Senator Rónán Mullen
An independent Senator elected on the National University of Ireland panel. He is the most prominent member of the Oireachtas when it comes to defending or promoting Catholic teaching. A barrister and lecturer in law and communications at the Institute of Technology in Blanchardstown, he was spokesman for Dublin’s Catholic archdiocese from 1996 to September 2002. A graduate of NUI Galway, where he was president of the Students Union, he was associated with aggressively conservative Catholic groups while there. He is on the board of directors of Ceist, the schools’ trust involving five female religious congregations.
NGO leaders
Prof John Monaghan is national vice-president of the St Vincent de Paul Society and tends to act as its spokesman. One of the most respected Catholic organisations in Ireland, it has 9,500 volunteers. It is strongly committed to social justice and the creation of a more just and caring society. Also highly respected is Trócaire, headed by Justin Kilcullen. It helps communities across Africa, Asia, Latin America and the Middle East. Social Justice Ireland, led by Fr Seán Healy and Sr Brigid Reynolds, has been one of the most powerful advocates for social justice.
Lay organisations
Among the traditional lay Catholic organisations, the ones that remain most active are the Knights of Columbanus and the Legion of Mary. However, they are no longer as influential as they were. A newer arrival is Communion and Liberation. Among its leaders in Ireland is Owen Sorensen of Butlers Chocolates. It organises the annual Good Friday Way of the Cross walk in the Phoenix Park.
Opus Dei
Continues to operate the Nullamore University Residence at Dartry in Dublin as well as at Hume Street, Glenard in Clonskeagh and Cleraun in Dublin. It also operates the Gort Ard and Ros Geal residences in Galway, and Castleville in Limerick.

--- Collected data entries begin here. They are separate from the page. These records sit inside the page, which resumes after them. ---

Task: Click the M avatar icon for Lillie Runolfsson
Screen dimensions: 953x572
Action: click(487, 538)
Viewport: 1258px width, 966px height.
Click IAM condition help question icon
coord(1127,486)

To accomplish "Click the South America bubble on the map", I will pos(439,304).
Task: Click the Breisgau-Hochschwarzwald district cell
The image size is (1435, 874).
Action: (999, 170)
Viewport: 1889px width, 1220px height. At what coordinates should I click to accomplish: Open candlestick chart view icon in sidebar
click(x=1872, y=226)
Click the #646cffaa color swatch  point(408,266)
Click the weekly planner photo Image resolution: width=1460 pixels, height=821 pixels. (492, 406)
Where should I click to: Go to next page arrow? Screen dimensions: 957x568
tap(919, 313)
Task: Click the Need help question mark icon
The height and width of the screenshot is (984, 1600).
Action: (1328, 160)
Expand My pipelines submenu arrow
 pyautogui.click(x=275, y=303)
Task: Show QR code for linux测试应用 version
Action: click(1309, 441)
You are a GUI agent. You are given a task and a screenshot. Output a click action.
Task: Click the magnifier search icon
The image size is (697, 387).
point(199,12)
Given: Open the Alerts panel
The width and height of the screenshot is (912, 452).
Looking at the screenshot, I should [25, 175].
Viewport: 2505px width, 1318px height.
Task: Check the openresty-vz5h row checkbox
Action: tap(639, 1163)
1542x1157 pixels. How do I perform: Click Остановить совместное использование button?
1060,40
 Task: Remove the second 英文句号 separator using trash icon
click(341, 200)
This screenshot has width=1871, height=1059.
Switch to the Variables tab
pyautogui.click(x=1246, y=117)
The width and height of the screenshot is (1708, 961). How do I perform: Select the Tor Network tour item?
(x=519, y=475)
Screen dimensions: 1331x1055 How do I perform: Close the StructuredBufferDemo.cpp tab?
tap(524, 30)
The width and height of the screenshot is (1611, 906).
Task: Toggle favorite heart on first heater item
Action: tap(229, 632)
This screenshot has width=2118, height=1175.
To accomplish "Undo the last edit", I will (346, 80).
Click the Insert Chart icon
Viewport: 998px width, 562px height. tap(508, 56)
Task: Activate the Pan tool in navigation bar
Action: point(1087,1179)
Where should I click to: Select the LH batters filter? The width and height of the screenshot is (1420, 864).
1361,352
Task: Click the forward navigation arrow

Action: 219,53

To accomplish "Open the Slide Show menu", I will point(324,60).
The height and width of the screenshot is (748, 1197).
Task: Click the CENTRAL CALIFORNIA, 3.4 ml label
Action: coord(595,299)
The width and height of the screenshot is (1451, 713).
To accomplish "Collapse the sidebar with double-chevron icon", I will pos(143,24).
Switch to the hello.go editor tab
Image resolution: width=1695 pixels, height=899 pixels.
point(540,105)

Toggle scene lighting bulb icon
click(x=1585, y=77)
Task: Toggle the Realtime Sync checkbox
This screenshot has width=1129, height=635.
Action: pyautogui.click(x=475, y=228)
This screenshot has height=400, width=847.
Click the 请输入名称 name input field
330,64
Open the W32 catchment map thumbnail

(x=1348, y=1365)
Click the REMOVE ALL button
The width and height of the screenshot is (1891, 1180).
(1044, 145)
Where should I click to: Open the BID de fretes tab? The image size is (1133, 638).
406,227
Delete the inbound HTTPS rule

Since 2008 Opus Dei priests run Merrion parish in Dublin.
Legionaries of Christ
In July of last year it was announced that the controversial Legionaries of Christ religious congregation was to close its novitiate in Dublin due to falling vocations. Founded in Mexico by the disgraced Fr Marcial Maciel, the legionaries have been in Ireland since 1960. Its novitiate has been on Leopardstown Road in Dublin’s Foxrock since 1968. Legionaries have continued to reside at Leopardstown, however, and their Dublin Oak and Woodlands academies remain open.